Live brewJT added that the pilot kit had also produced Milky Mohican, an unusual Chai beer that I'd just tried from the bar. Essentially they'd brewed this with torrified wheat for a milky texture, then tried blending in varying amounts of cold-brewed Chai spiced tea, before settling on a 10% addition for public release. (Annoyingly, all the photos I took of the live-brew have totally vanished, so this one's nicked off Fourpure's Twitter feed!)

He also ran through the expansion plans. Fourpure's taking over another similarly-sized industrial unit nearby for processing and packaging, so the bright tanks and canning line will move there. A large railway arch will also be taken on, as both a distribution centre and a cold-store for lagering.

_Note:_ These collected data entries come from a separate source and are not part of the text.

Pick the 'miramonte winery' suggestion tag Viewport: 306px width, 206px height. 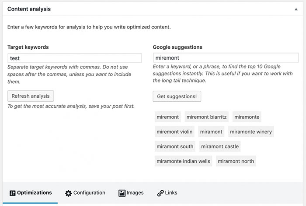(x=250, y=131)
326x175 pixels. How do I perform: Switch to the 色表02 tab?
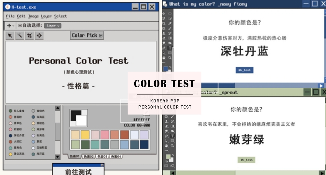click(89, 156)
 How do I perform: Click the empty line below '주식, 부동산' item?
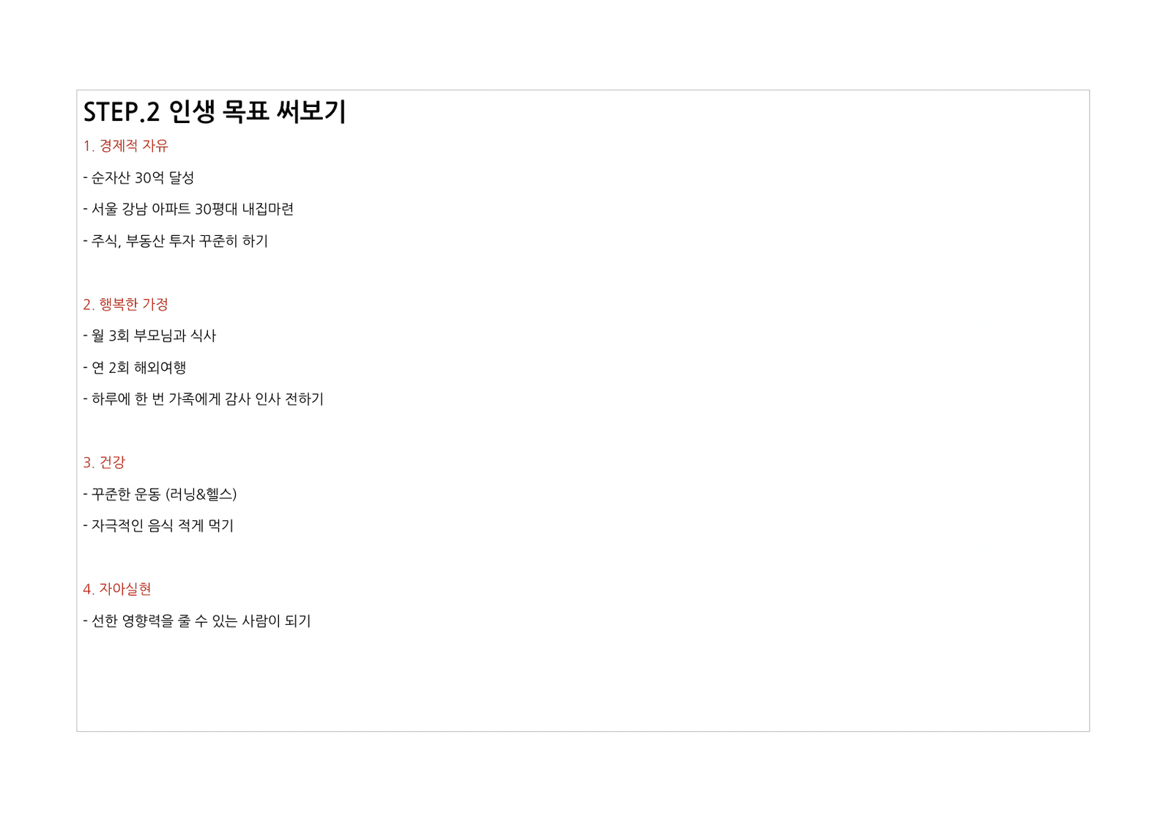(x=582, y=273)
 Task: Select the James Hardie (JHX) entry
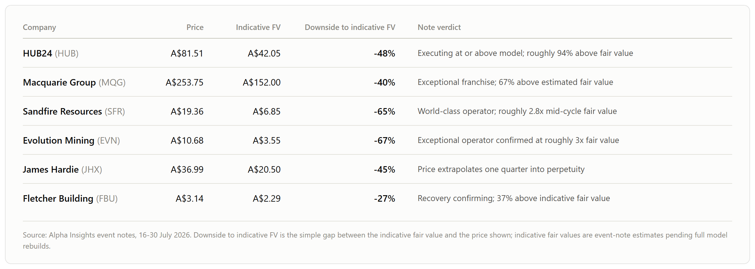click(62, 170)
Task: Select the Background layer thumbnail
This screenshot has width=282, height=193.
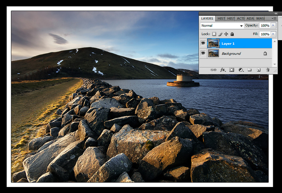Action: (214, 53)
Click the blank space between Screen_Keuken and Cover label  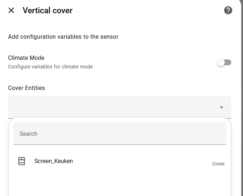143,162
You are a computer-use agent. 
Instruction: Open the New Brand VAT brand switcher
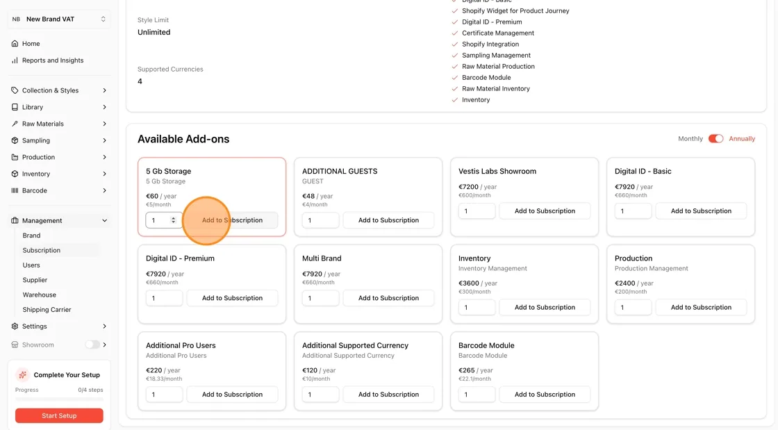(x=59, y=19)
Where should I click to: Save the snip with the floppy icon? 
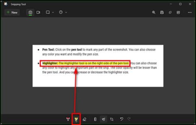(162, 13)
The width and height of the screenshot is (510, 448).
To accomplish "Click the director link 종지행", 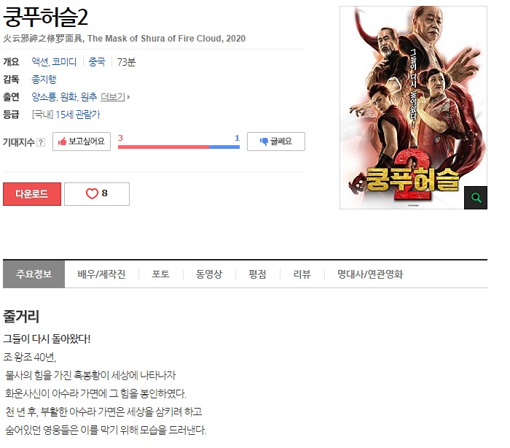I will pyautogui.click(x=44, y=80).
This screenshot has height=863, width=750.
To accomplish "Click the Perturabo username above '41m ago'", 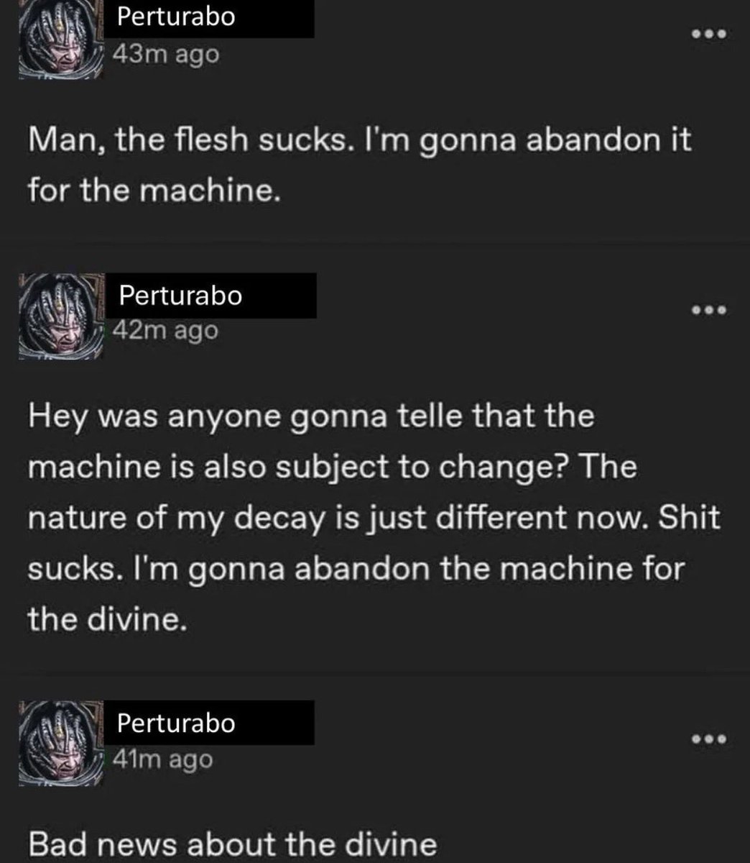I will (x=176, y=723).
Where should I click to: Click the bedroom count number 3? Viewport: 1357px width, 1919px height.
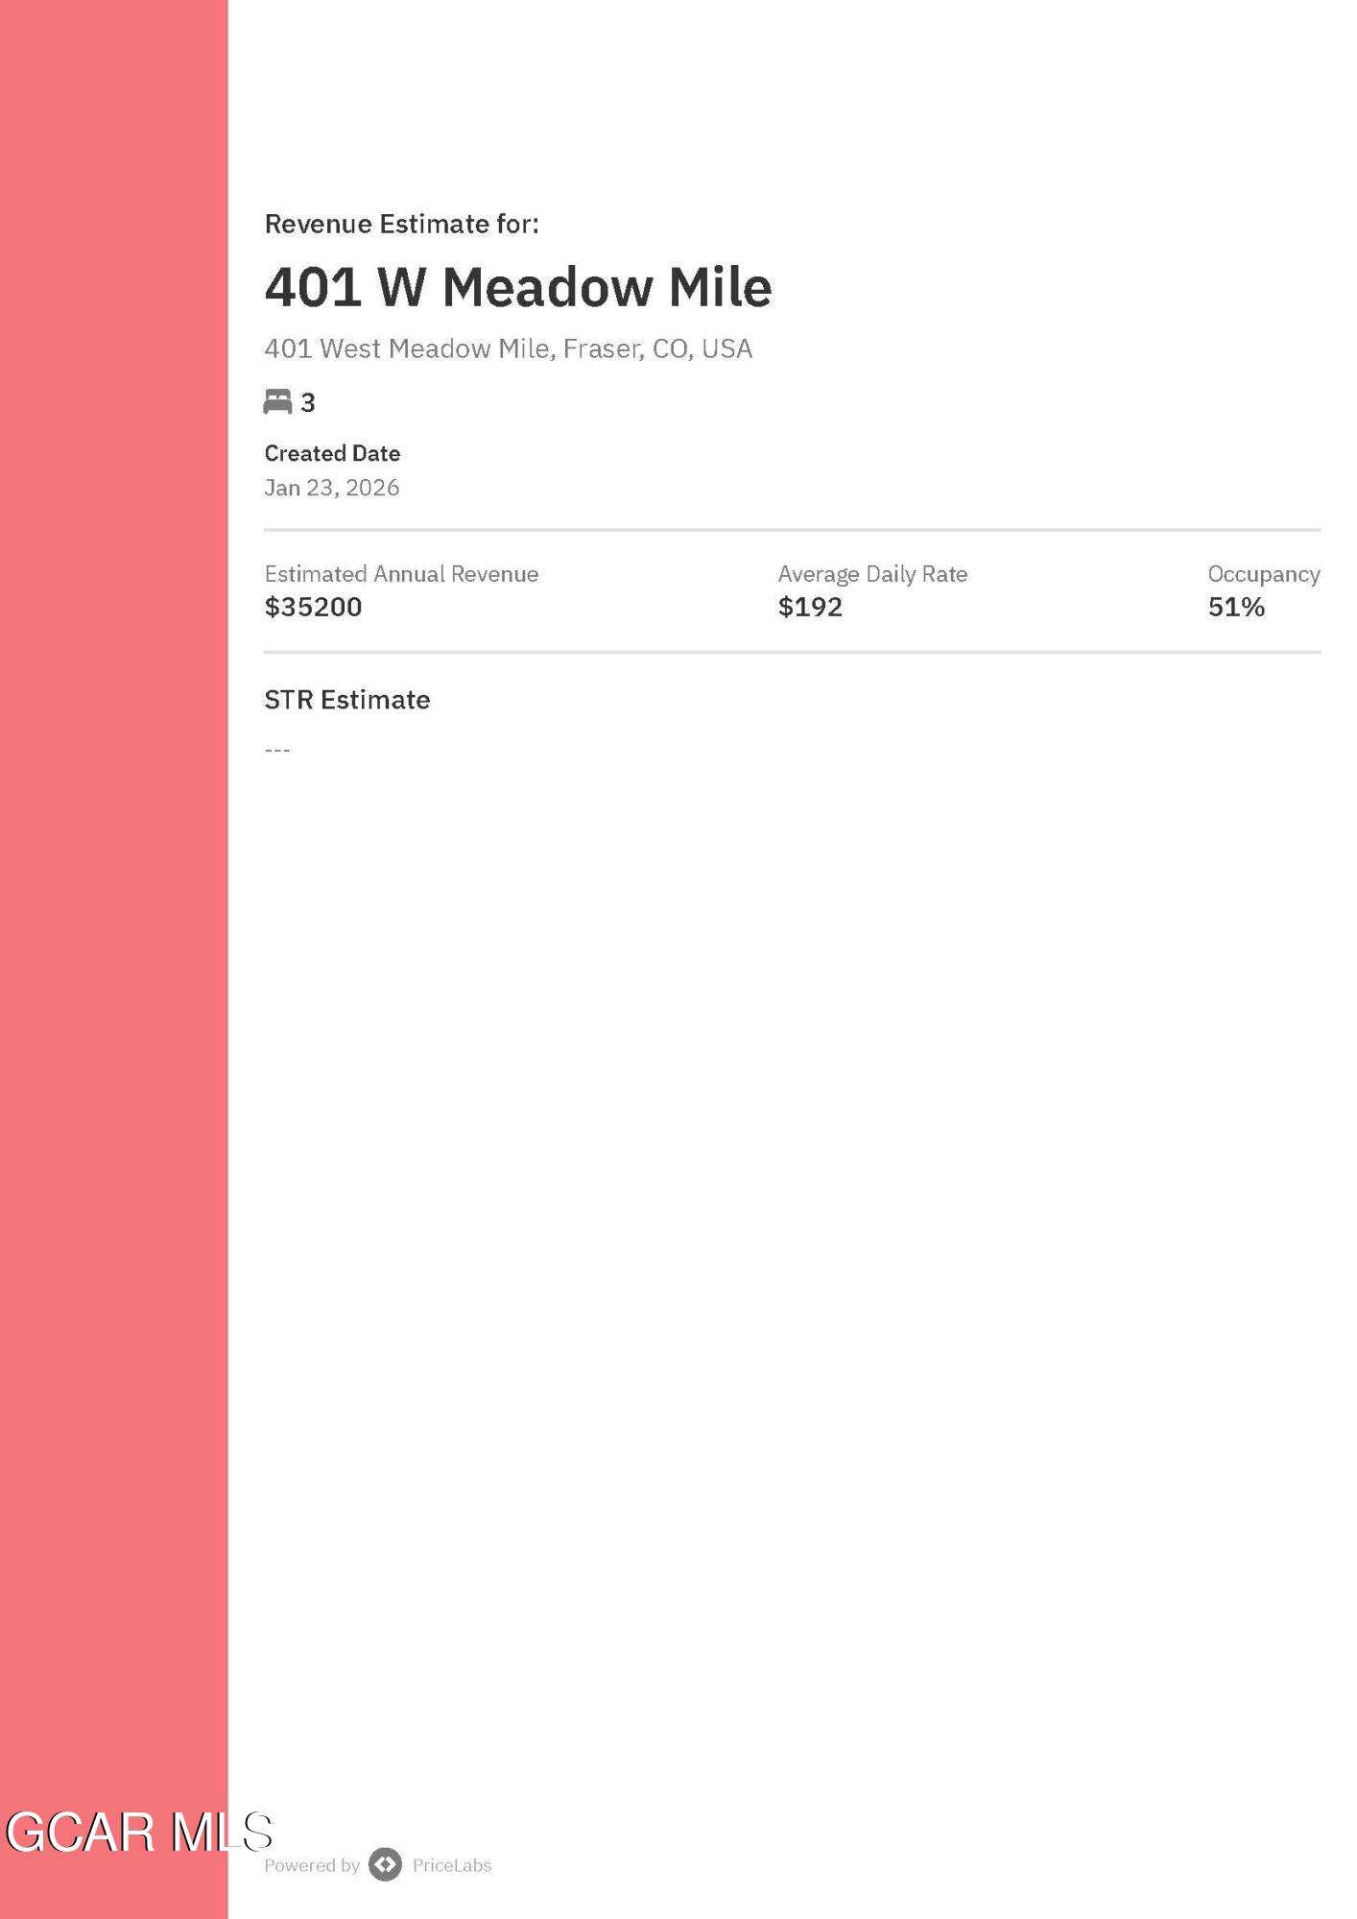tap(308, 403)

More interesting for aficionados is that a wall of wooden barrels will fill the brewery space freed up by moving out the packaging stores. Barrel-ageing of beer is immensely fashionable and is also key to producing certain styles such as Lambics and Bretted beers, but as JT noted, it is not a short-term thing – they expect it will take four years to work out which are the best barrels and for those to develop the right microflora inside.

Surfing the Zeitgeist
So what has enabled Fourpure to grow so fast? One thing seems to have been having investors with deep enough pockets. That allowed them to go straight for a decent-sized brewkit, then as sales ramped up all they needed to add was more fermenters and more packaging capacity. JT noted that most of the tanks are now 70hl and take two brews to fill, while the biggest – used for beers that need a decent lagering time – takes a stonking four brews.

I suspect another thing was the way they focused first on getting a few well-made beers in volume into the sort of venues that wanted “craft” but couldn't handle cask ale, such as bars and restaurants, then swiftly pivoted to a broader range of short-run beers once the market opened up. The ability to can without having to do 100,000 at a time – Fourpure was the very first UK brewery to buy its own microcanning line – also widened the distribution opportunities.

Two years ago I was predicting that Fourpure would become a straightforward supplier of crafty beer styles to a local mainstream market, as the craft-keg equivalent of a old-fashioned regional cask brewer perhaps. It has certainly achieved that – the other day I spotted several of its taps in an outdoor kiosk by London's South Bank Centre, for example.

Yet it has also evolved alongside the craft beer market, becoming something rather more innovative – just like some of those regionals have, I suppose. It's similar to the solid yet adaptive business plans that seem to have served other start-ups well, for example Windsor & Eton and Truman's. What shall we call it – surfing the zeitgeist?